Which team? Solid offer though
Not sure the exact team.
Do you have competing offers, Apple?
Have one pending offer with no numbers yet.
How long did chime give you to decide?
I had bad experience with the company culture at chime. I rejected the offer. Happiness > TC for me
What bad experience? Could you share more please?
What was the bad experience!?
that’s outstanding! take it!
1 month in from FB and I really like it so far. $41 is at $15B valuation, which is low compared to companies like DoorDash that are not profitable with a $45B market cap. Lots of upside and you can have a positive impact to manifest it at this stage.
you know profitably is not what matters right?
Thanks for the information. I know Chime is a fast growing company, but I’m wondering if it can keep the speed of growing
The main issue with banks, is they have garbage valuation multiples in general. Unfortunately, Chime (as far as one can see today) is a bank. They trade privately as a tech company. Unsure how public markets will take it.
The business is not structured as a bank.
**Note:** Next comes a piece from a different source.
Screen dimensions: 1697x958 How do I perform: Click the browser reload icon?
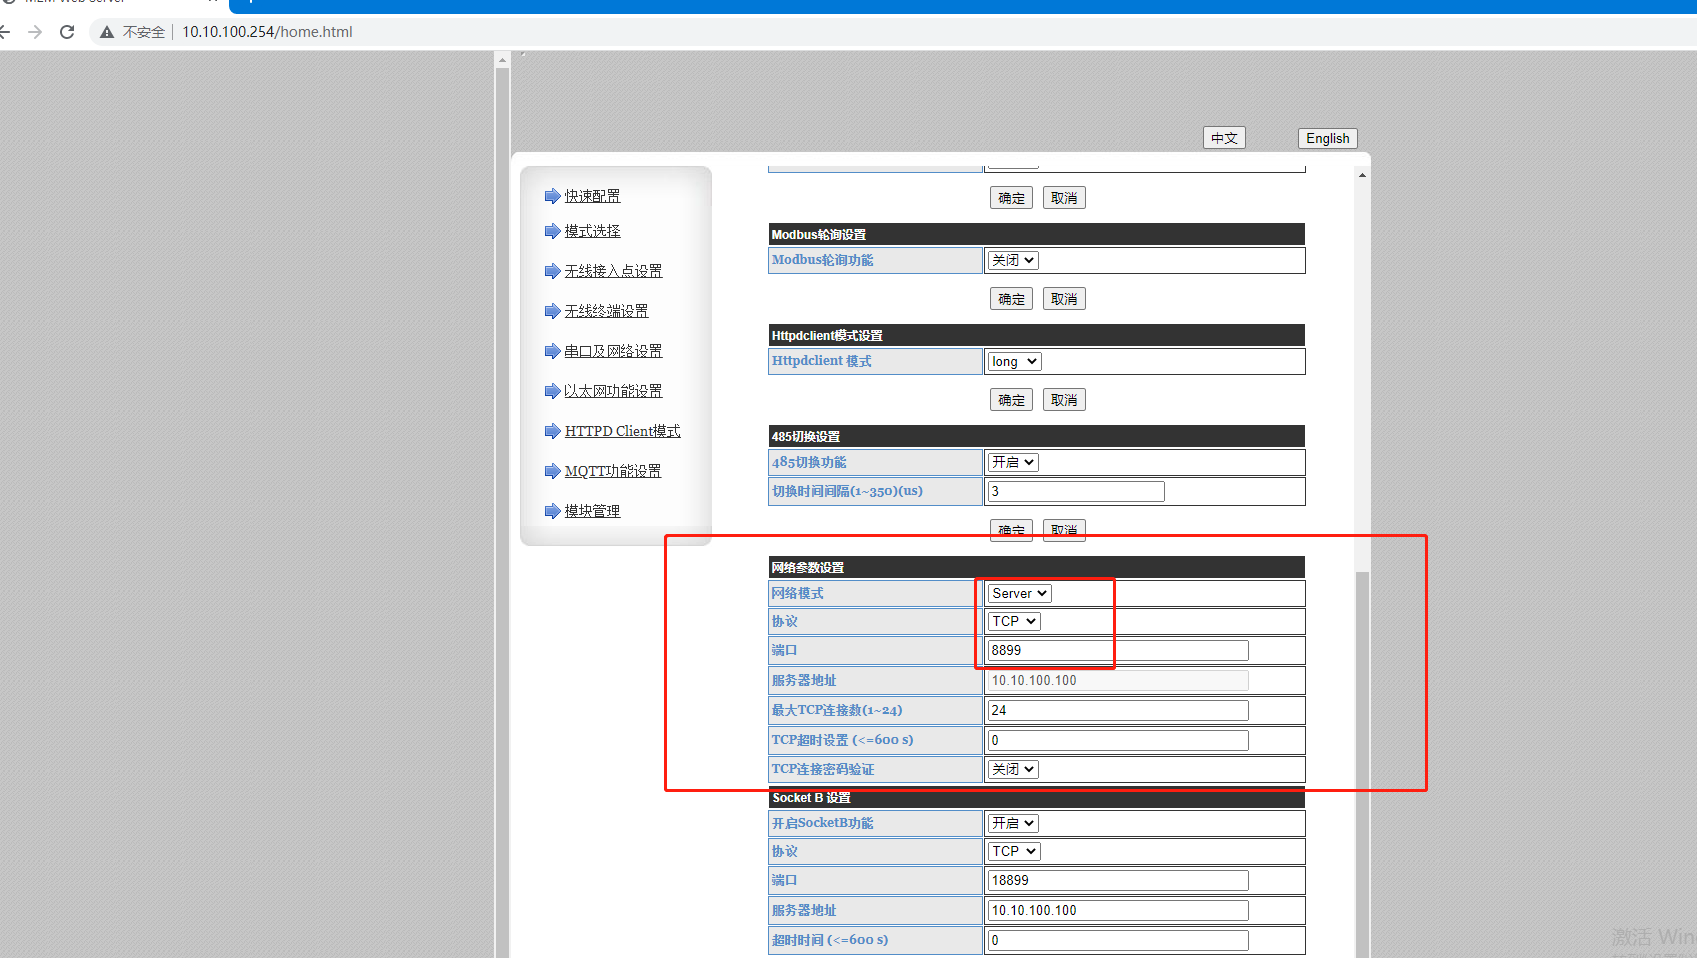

We are very asset light, have very predictable revenue and growth and a lot of opportunities to acquire new members as well as offer new products to existing members. The rate at which we are (and can continue to) innovating in light years ahead of banks imo (eg. we don't need to spend billions of dollars on "technology" like big banks do, their systems are outdated and can't talk to each other, they have a hard time using data and iterating on products and features and so on).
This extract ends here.